In such cases is buying banner-ad space the only possible solution? Does anyone have a more intelligent solution?

Wednesday, September 3, 2008

Key challenges while doing internetmarketing


While I am a fan of internetmarketing, good websites and SEO there are some issues you have to deal with when doing it.

If you use "ordinary" marketing for your service - advertising, press-releases etc. then marketing is quite straight-forward and something you can easily outsource. You pay the agency, they interview you and you get the campaign you are willing to pay for.

In internetmarketing matters are different - you have to blog, talk in forums, use twitter, write articles in the press. The trouble with that is, that you need a good writer who, on the same time, is an expert of the service you are providing or the field of business you are in. You cannot really outsource that. For example, if you provide a book-keeping Software-as-a-Service you need a good "writer-financial expert" to write the articles you need and blog posts and comments and forum posts etc. So for a successfull startup you need a somebody who is a good specialist, a good writer and a good (project) manager all at the same time and really motivated! Well, ain't much people like that in the world. 1%?
That key person also has to spend a lot of time on the PR (blogs, forums, articles) and in a startup you need him to do that during the time when his specialist and manager skills are most needed.

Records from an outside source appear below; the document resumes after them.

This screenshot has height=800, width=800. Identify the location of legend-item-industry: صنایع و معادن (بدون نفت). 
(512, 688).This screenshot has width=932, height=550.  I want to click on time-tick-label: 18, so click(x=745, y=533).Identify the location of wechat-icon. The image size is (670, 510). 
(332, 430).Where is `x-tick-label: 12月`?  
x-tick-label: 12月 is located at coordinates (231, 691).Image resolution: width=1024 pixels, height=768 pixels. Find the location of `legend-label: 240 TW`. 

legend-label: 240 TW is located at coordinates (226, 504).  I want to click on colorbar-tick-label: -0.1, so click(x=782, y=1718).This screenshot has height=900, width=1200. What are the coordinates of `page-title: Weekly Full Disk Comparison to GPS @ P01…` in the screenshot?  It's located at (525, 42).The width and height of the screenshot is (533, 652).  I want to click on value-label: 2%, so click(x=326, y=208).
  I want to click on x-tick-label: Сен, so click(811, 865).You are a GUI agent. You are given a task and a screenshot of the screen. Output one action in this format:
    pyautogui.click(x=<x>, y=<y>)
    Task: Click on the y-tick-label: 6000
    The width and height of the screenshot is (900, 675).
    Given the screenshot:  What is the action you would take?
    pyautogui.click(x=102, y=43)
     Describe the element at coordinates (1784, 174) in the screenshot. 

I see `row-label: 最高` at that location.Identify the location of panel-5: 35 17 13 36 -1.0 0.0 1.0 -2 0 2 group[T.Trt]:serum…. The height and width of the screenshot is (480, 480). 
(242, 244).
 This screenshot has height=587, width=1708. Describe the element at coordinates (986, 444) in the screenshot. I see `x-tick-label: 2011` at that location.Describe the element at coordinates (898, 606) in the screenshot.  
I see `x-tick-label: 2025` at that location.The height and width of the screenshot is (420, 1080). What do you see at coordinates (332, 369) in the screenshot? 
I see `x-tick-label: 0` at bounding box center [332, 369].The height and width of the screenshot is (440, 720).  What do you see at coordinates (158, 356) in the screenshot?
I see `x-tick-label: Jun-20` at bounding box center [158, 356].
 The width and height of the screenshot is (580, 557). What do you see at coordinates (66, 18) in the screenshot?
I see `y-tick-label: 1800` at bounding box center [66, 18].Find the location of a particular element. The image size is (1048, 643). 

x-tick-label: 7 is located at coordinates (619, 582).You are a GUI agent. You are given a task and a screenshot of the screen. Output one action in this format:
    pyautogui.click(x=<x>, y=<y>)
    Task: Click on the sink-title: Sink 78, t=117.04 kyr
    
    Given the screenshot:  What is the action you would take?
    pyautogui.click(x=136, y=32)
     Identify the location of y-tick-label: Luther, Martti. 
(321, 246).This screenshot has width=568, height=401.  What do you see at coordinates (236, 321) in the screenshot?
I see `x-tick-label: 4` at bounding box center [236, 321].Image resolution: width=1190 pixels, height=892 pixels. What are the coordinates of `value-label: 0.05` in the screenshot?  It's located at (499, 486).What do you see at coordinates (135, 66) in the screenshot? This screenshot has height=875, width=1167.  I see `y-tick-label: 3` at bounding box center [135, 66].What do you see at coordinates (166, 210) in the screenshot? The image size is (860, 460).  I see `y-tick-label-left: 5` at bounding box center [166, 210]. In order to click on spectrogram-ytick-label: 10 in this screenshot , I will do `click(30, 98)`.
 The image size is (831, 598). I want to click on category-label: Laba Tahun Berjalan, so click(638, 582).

The other challenge of internetmarketing is time. You need months or even years to get good Google positions and build a customer community.

So my thoughts:
- Every company and a startup needs "a face person" - somebody who is in the press and who actively blogs. Like Scott McNealy and Jonathan Swartz in Sun. If you are a startup and you dont want to be the popular face of your firm, then find a partner who is smart and a bit vain. :-)
- Start your internetmarketing efforts early. Months before you have a product or service launched.